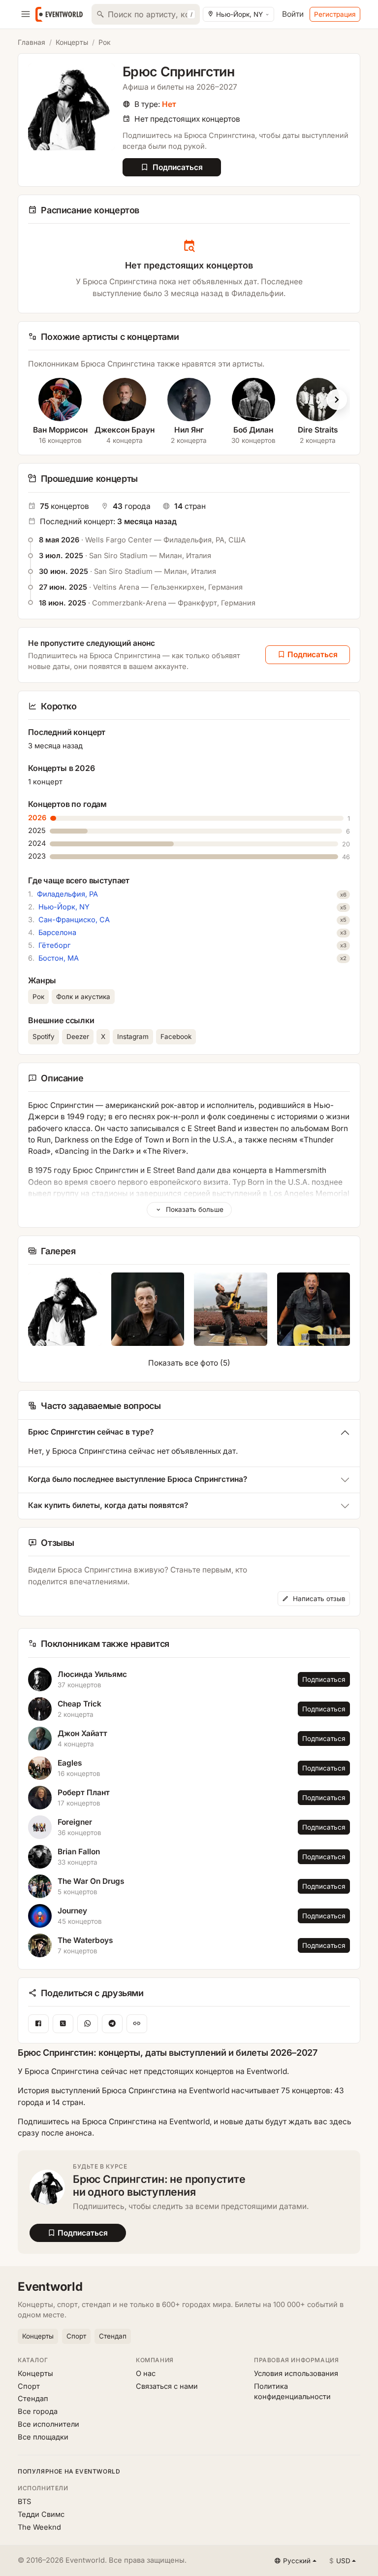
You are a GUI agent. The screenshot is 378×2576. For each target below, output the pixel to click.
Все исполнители (48, 2424)
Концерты (72, 42)
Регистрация (335, 14)
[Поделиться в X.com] (63, 2023)
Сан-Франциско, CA (74, 919)
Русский (297, 2561)
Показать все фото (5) (189, 1363)
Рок (104, 42)
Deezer (77, 1036)
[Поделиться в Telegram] (112, 2023)
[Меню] (25, 14)
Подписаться (324, 1679)
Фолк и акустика (83, 997)
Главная (31, 42)
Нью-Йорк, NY (64, 907)
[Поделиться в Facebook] (38, 2023)
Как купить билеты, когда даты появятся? (108, 1505)
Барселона (57, 932)
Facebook (175, 1036)
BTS (24, 2501)
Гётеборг (54, 945)
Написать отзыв (318, 1599)
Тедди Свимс (41, 2514)
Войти (293, 14)
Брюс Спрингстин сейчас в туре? (91, 1432)
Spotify (43, 1036)
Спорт (76, 2336)
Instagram (133, 1036)
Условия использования (296, 2373)
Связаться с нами (167, 2386)
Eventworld (50, 2286)
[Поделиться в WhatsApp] (87, 2023)
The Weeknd (39, 2527)
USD (339, 2561)
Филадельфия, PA (67, 894)
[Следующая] (336, 399)
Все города (38, 2411)
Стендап (112, 2336)
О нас (146, 2373)
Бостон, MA (58, 958)
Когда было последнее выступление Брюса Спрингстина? (137, 1479)
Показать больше (193, 1209)
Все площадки (43, 2437)
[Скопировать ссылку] (136, 2023)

Required work
Gather each line from the entries above that includes the word "Показать".

Result for this exercise
Показать все фото (5) (189, 1363)
Показать больше (193, 1209)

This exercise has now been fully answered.